De esta manera, la calle se convirtió en un fluir, ya no de carros, sino de almas para las que detenerse se había convertido en un nuevo privilegio. Les empezamos a ver pasar cargando pesadas bolsas y pidiendo comida a quienes estuviéramos asomados en ventanas o balcones. Recuerdo a una de las almas flotantes que pasó por aquí. Después de que le tiré un pan y un yogurt desde un tercer piso, se los llevó a la cara y los aspiró profundamente como si hace mucho tiempo no oliera comida fresca o como si necesitara volver a un rincón esquivo de su memoria solo accesible por el olfato. En todo caso, algo se movió en su interior porque no pudo continuar su trayecto. Se sentó encima del costal que venía cargando y rompió en llanto, a la vez que empezó a soltar palabras a gran velocidad. Únicamente pude entender dos frases de todo lo que dijo: “los policías están dando mucho palo” y “me provoca irme a pie hasta Bello y volver”. Eran las 11:00 p.m. y Bello estaba aproximadamente a 10 Kilómetros.

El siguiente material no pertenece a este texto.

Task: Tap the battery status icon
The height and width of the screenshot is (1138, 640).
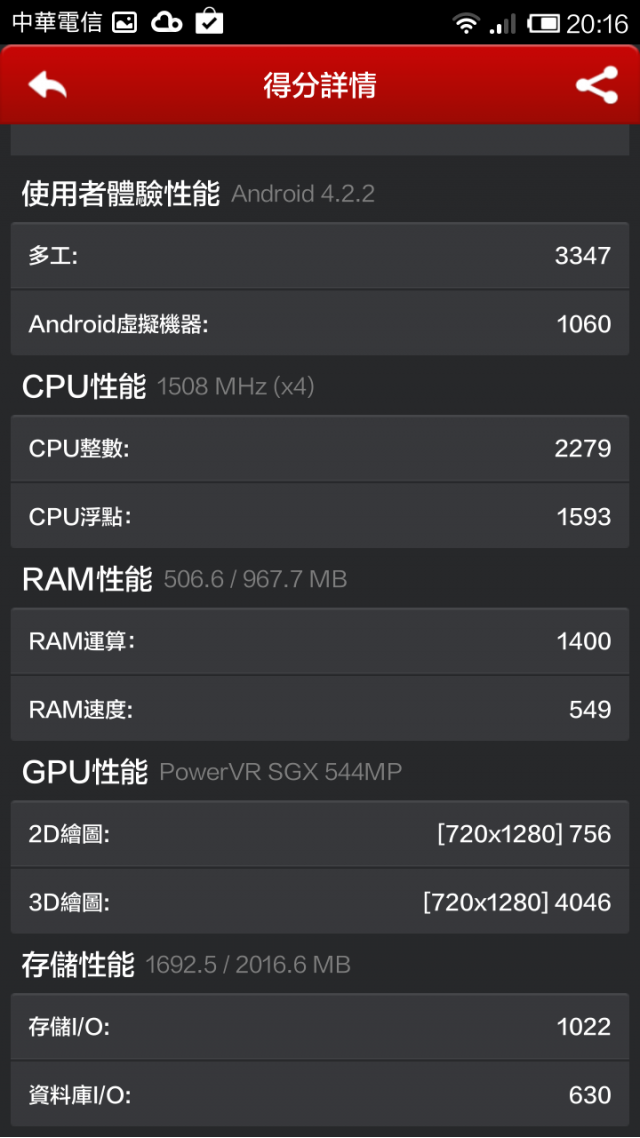Action: click(544, 23)
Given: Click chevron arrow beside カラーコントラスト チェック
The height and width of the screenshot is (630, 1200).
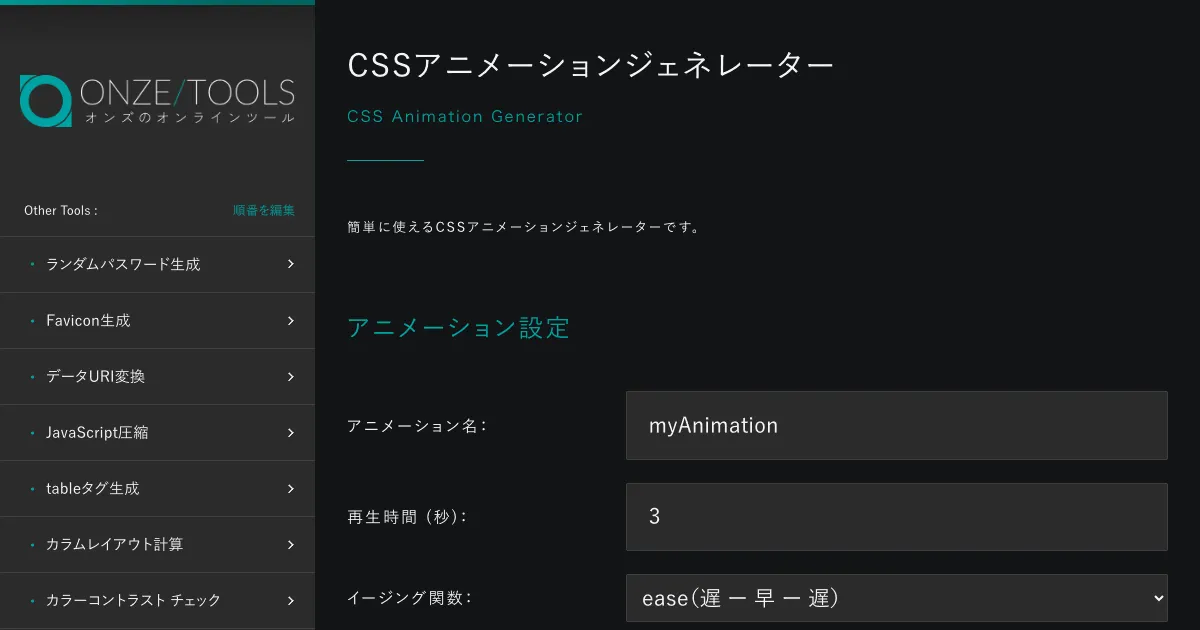Looking at the screenshot, I should click(290, 600).
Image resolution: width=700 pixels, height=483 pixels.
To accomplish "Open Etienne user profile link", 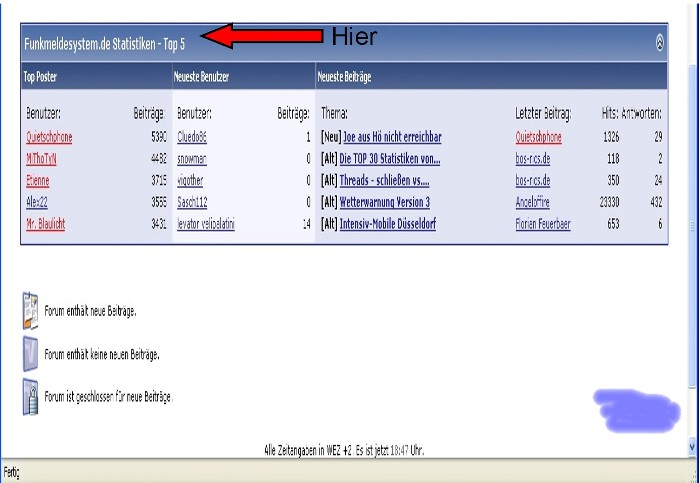I will click(37, 181).
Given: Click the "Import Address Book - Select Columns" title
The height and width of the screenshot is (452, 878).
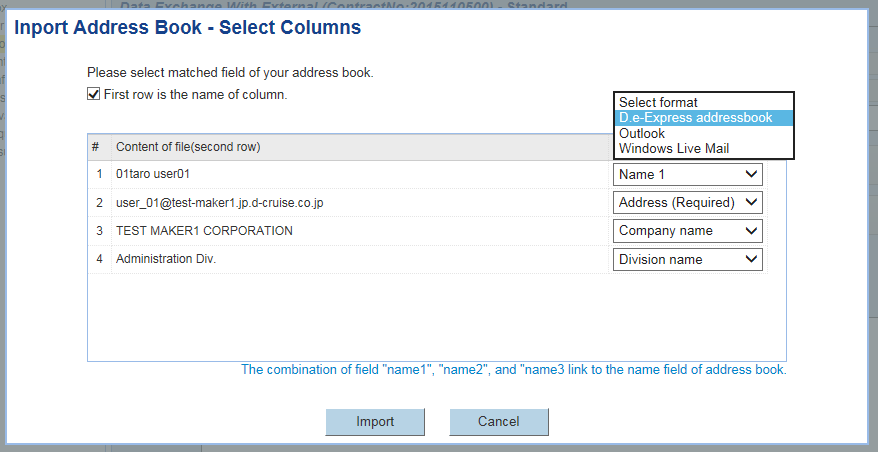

No pude seguir su conversación. Ni siquiera sabía si él se estaba dirigiendo a mí o si, presa de la impotencia, yo no quería que se estuviera dirigiendo a mí. Quedé inmóvil. No sabía qué hacer, cómo ayudar, qué decir. ¿Darle más de nuestra comida ayudaría cuando claramente lo que necesitaba era descansar? ¿Brindarle un poco de la ropa y las cobijas que no necesitamos podría ser bueno teniendo en cuenta que, aparentemente, su costal estaba lleno de cosas como estas y que los policías lo estaban moviendo de todas partes? ¿Recomendarle que vaya a alguno de los lugares donde le pueden brindar ayuda especializada a sabiendas que personas como él conocen muy bien lo macabro que puede llegar a ser el ambiente en centros como esos o lo sobrepoblados que están? ¿Abrirle las puertas de nuestra casa? ¿Es esta última una opción en medio de una pandemia, de un aislamiento social obligatorio y de las historias de violencia a las que estamos acostumbrados en nuestro país? Me pregunto: ¿Será que en Colombia el aislamiento social obligatorio fue decretado hace mucho tiempo atrás? 

Tuve a un ser humano cara a cara, lo miré a los ojos desde mi balcón y no pude hacer mayor cosa para ayudarlo. Sin embargo, me niego a sentirme culpable por ello. Me niego a recibir la vergüenza que les corresponde a quienes han jugado un papel crucial en truncar el camino de las políticas necesarias para la distribución equitativa del bienestar. Me doy cuenta de que toda la impotencia que siento solo podrá convertirse en lo contrario si persisto en mirar a los ojos, de la misma manera que lo hice con el hombre del costal, a toda criatura viviente mi alrededor. Han pasado los días y cada vez son menos los seres sin techo que deambulan por esta calle. Aunque, sinceramente, tengo la duda de si realmente han disminuido o ahora salgo menos a mi balcón. No me puedo dejar quitar eso también.